A British team led by a virologist at the University of Nottingham named Jonathan Ball found that the Makona mutant seemed to be around twice as infectious in human cells than the earlier version of the virus had been. It also was less infectious in bat cells. The Makona mutant seemed to be evolving away from bats and turning into a virus suited for human cells. “I wasn’t at all surprised by this,” Ball said. “If you put a virus in a different system, you quickly see that the virus adapts to the new environment. I was surprised that other people were surprised.” Ball stressed that the experiments had been done in test tubes, using knobs of Ebola grafted onto a harmless virus. “We can’t show how the [real] virus will actually behave in a human,” he said. “You can’t do that experiment.” Many scientists, including Ball and Luban, aren’t so sure that the Makona mutant was any more dangerous than any other form of Ebola. The Makona mutant most likely spread far and wide because of social and behavioral factors, but it may have spread faster and more widely than it would have otherwise because of a change in one part of its genome.

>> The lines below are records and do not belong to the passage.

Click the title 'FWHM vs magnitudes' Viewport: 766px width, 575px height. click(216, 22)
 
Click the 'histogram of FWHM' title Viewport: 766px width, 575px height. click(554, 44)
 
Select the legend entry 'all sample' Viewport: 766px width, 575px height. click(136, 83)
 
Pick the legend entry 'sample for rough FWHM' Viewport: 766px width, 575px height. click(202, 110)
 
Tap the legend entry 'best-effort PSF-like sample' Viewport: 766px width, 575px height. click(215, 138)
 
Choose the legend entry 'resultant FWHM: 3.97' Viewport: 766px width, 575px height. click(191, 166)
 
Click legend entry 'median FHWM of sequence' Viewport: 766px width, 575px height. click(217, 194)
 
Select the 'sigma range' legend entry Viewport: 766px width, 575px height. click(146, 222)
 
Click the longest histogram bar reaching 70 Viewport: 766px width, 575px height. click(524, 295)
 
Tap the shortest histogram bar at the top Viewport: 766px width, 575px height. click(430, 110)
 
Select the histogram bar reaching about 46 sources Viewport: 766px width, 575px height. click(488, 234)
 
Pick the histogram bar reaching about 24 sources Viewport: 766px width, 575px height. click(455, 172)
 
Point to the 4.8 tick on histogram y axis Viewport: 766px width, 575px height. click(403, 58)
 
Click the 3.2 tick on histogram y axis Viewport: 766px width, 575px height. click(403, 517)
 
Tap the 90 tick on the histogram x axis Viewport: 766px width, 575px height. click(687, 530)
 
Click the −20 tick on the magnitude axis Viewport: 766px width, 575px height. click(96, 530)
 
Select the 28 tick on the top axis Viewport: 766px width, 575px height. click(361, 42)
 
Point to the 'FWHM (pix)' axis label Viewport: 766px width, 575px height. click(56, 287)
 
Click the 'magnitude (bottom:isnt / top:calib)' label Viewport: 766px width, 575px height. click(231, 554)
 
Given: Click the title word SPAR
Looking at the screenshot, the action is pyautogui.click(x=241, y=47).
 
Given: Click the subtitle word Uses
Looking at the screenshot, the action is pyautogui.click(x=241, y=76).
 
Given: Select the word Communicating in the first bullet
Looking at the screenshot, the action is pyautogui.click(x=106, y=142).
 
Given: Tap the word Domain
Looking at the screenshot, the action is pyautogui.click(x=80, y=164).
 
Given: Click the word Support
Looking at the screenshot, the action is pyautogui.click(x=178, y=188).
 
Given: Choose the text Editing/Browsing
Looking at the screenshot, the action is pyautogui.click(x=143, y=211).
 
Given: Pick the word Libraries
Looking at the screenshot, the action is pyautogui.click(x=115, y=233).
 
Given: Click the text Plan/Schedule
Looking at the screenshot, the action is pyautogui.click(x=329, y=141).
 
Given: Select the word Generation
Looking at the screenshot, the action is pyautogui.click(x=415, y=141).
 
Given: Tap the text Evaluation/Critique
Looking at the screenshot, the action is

What about the Kivu Ebola? The violence in the outbreak area makes doing scientific research there difficult. Nevertheless, a Congolese team of genomic researchers at the National Institute for Biomedical Research, at the University of Kinshasa, working with international colleagues, has been collecting blood samples from the outbreak and reading the genetic code of the Ebola. The Kivu Ebola, so far, has mutated into four lineages. Three of the four are active in the population. The swarm is exploring people’s immune systems and jumping from one victim to the next. So far, none of the three active varieties has become dominant. “The virus has been brewing in that area for a while,” Sabeti said. “If you give Ebola enough time to transmit from human to human, then an unpredictable event can occur. How likely is it that Ebola could change suddenly? We don’t have a good answer to that question.”

Right now, there may be around six hundred people in eastern Congo who have Kivu Ebola particles replicating in their bodies. As Ebola re-creates itself, many of the resulting particles are deformed duds and can’t replicate further. The ones that can copy themselves are infective. The Kivu swarm, with its three new lineages of Ebola, may amount to about one or two quadrillion infective particles of the virus. If these particles were collected in one place, they would fill three teaspoons and would weigh about fifteen grams. That small space contains numberless genetic possibilities. The longer the outbreak is allowed to continue, the greater the chances that Ebola will mutate, get better at spreading in humans, and vastly enlarge its circle of victims.